Why Monitor Your VoIP Traffic?

  • Any changes to the underlying LAN/WAN infrastructure will now affect VoIP Performance
  • Traditional Telephony (PSTN) each call is carried on a secured fixed bandwidth circuit for carrying the voice.
  • Packet Switched networks are designed to carry data, which are not time-sensitive.
  • With IP Telephony Voice is shared with Data as well as other voice calls over the same network
  •  IP networks allow each packet to independently find the most efficient path to the intended destination.
  •  Voice could arrive with different end-to-end delays, arrive out of sequence, or possibly not arrive at all.

Primary Challenge of Managing Unified Communication

Maintaining the quality and consistency of voice conversation in an ever-changing network environment.

Learn more here

Does Adding Bandwidth Solve all VoIP Problems

The amount of bandwidth required by a VoIP call can be deceptive. The codecs send data at relatively slow data rates. G.711 typically consumes the most bandwidth, operating at 64 kbps. But for every VoIP packet that is sent, an RTP, UDP, and IP header are added. These headers add 12, 8, and 20 bytes respectively. So while G.711 sends data payloads at 64 kbps, the actual amount of bandwidth required is more like 87 kbps due to the additional headers.

Knowing the required bandwidth is important, and ensuring that you have the right link in place to support the maximum number of calls that you need to support.   By completing a total VoIP Assessment of your network you can then understand your network typical usage patterns, topology, and device configuration before you deploy VoIP on the network.

It is also important to understand that adding more bandwidth does not solve all problems.   Although Bandwidth can reduce congestion which would enable those links to support more VoIP calls with higher call Quality, it will not reduce delay or latency.  VoIP traffic is extremely sensitive to delay.  Slowing down a VoIP packet by more than 150 milliseconds can cause serious quality problems. The delay encountered by a VoIP packet occurs in several areas:

Queuing – The time spent in router queues along the path through the network. The more congestion, the greater the queuing delay.

Serialization – The time it takes to put a packet on a network link interface. This number increases as the packet size increases and as the link speed decreases.

Propagation – The time it takes to travel from one point to another in the network. This time is a fixed value that’s directly related to geographical distance. A good rule of thumb is 10 microseconds per mile.

Jitter buffer – Each VoIP phone and gateway provides a jitter buffer to smooth out effects of network jitter (variations in delay among packets in the same stream). This buffer adds delay as the packet is held for playout.

The only latency component that might possibly be reduced by adding bandwidth is the queuing delay.
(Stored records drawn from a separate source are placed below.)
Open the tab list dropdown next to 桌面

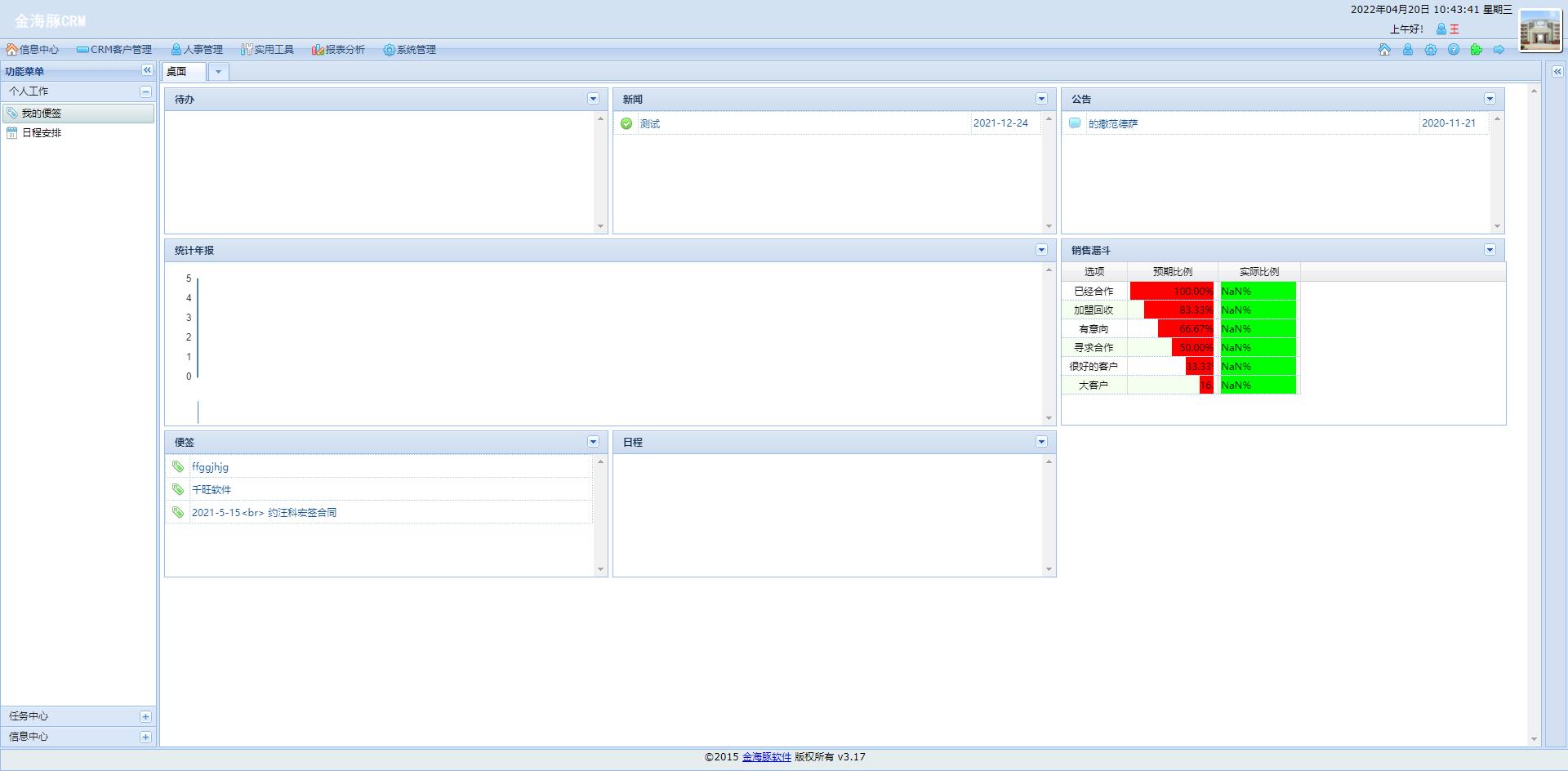point(218,72)
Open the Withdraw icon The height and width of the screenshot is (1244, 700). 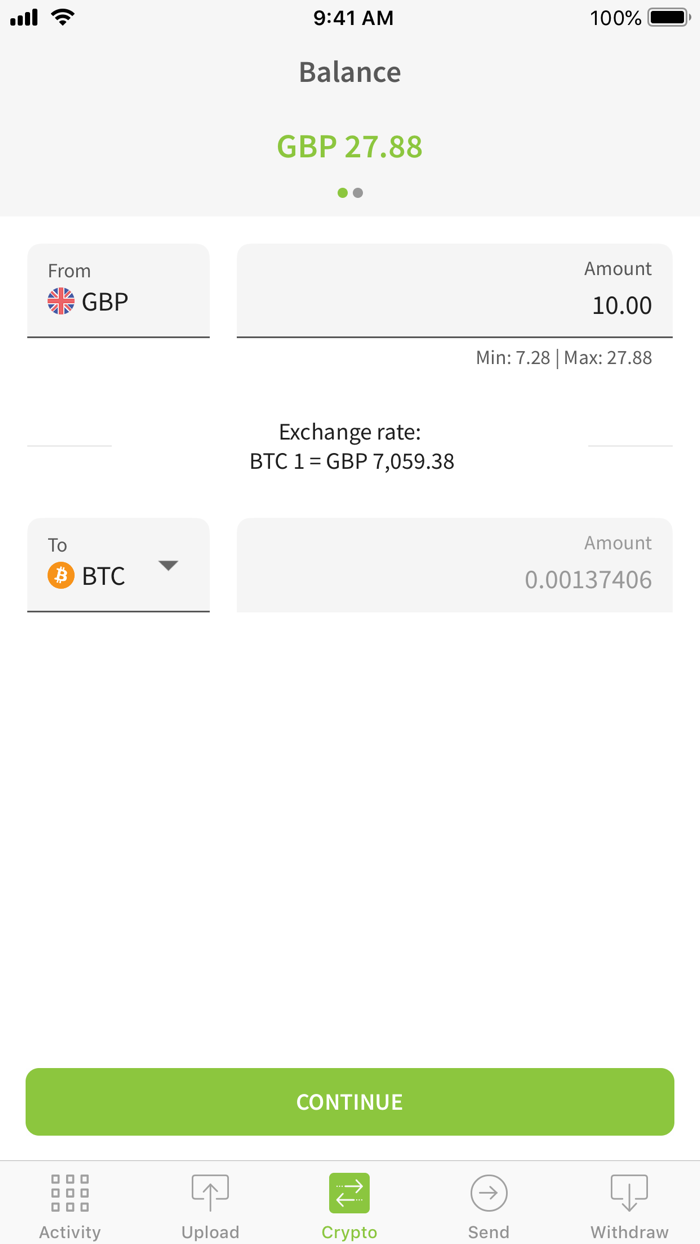629,1192
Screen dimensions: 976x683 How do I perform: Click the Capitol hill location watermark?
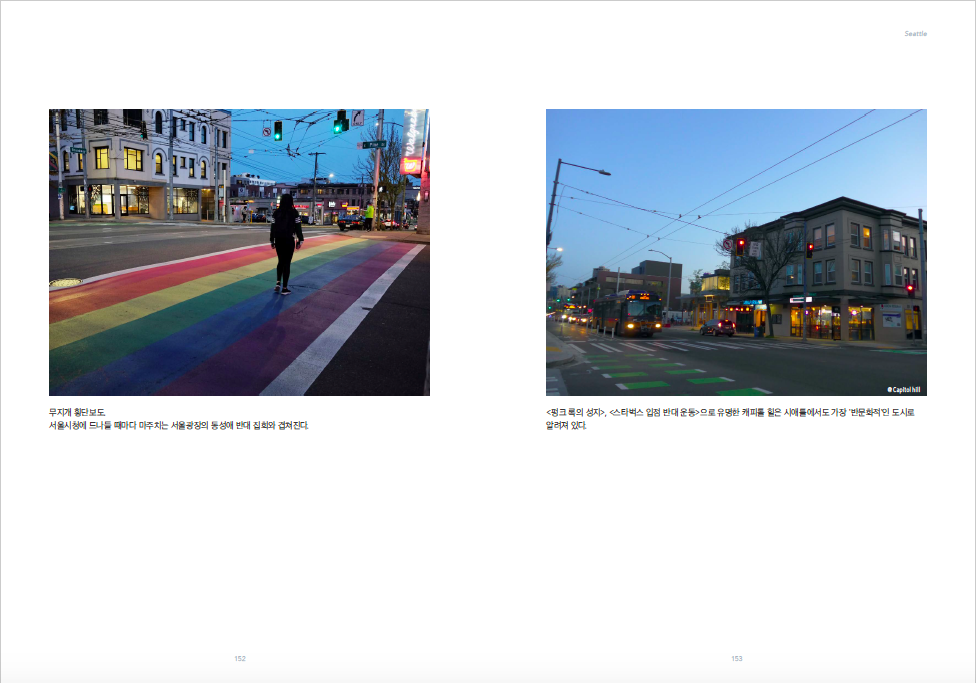(x=903, y=389)
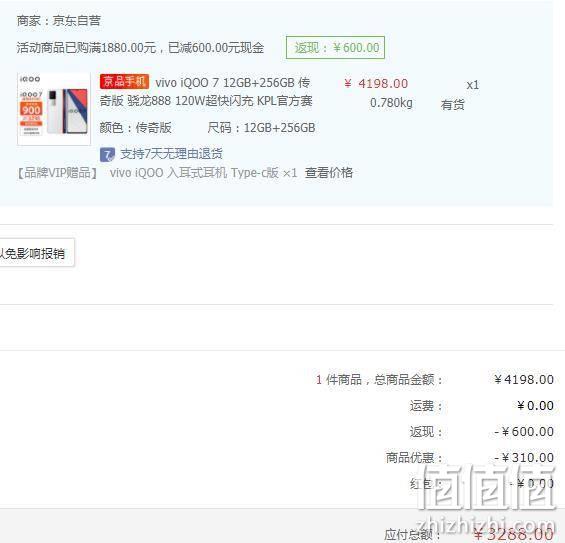The width and height of the screenshot is (565, 543).
Task: Click the total goods amount ¥4198.00 summary
Action: tap(524, 379)
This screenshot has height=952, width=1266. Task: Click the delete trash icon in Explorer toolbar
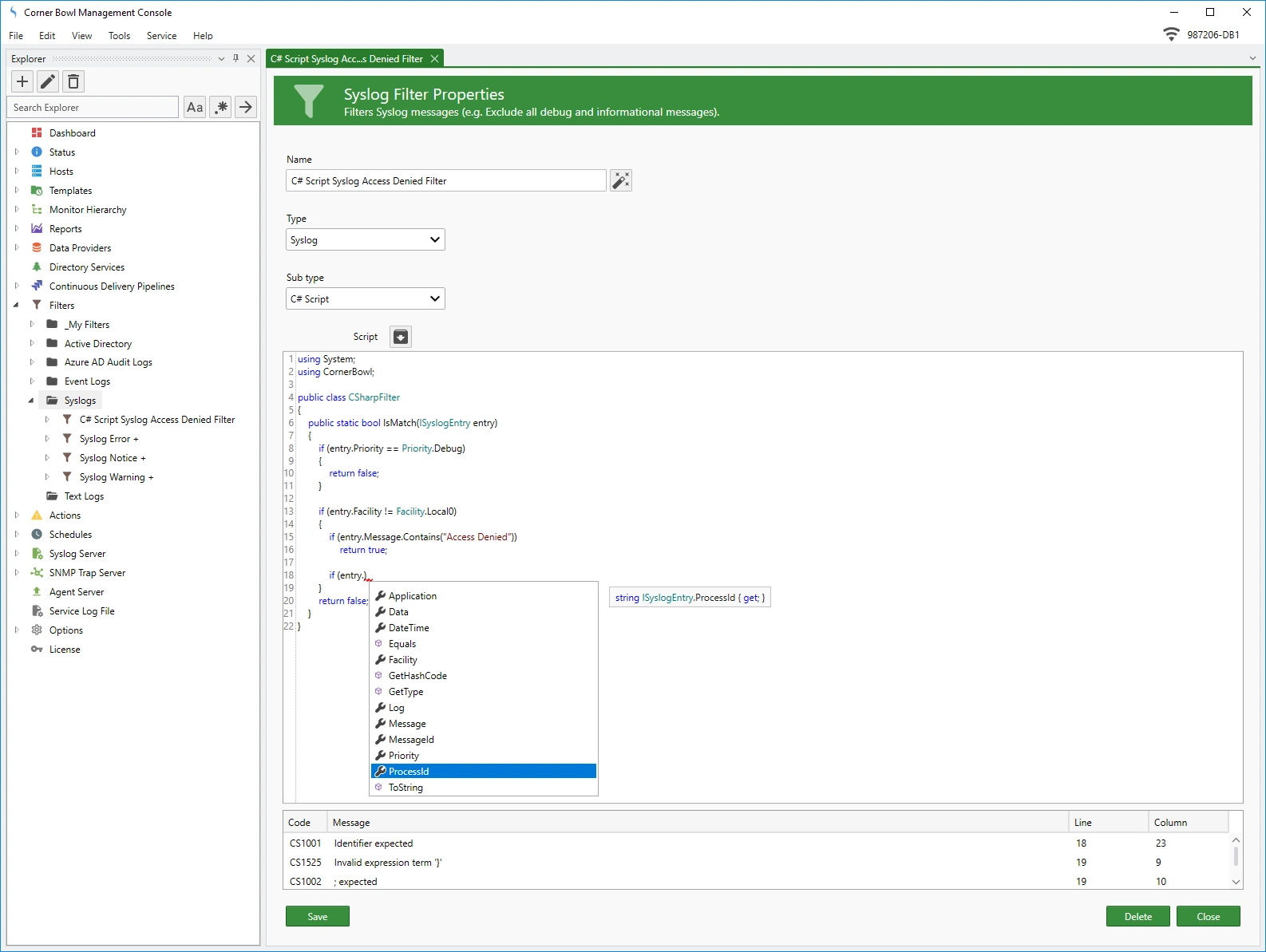pos(73,81)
The other latency components are not affected by additional bandwidth, so if you are experiencing call performance problems due to delay, adding bandwidth probably won’t help

By completing a full VoIP Assessment you can understand not only the traffic patterns that may cause congestion which would mean a that adding extra bandwidth will help, but also the delay and jitter components for proper call quality.  As networks are always changing you should proactively monitor call quality to ensure that you have trending information, which can tell you what upgrades will be necessary in the future and that the end user continues to have a great experience.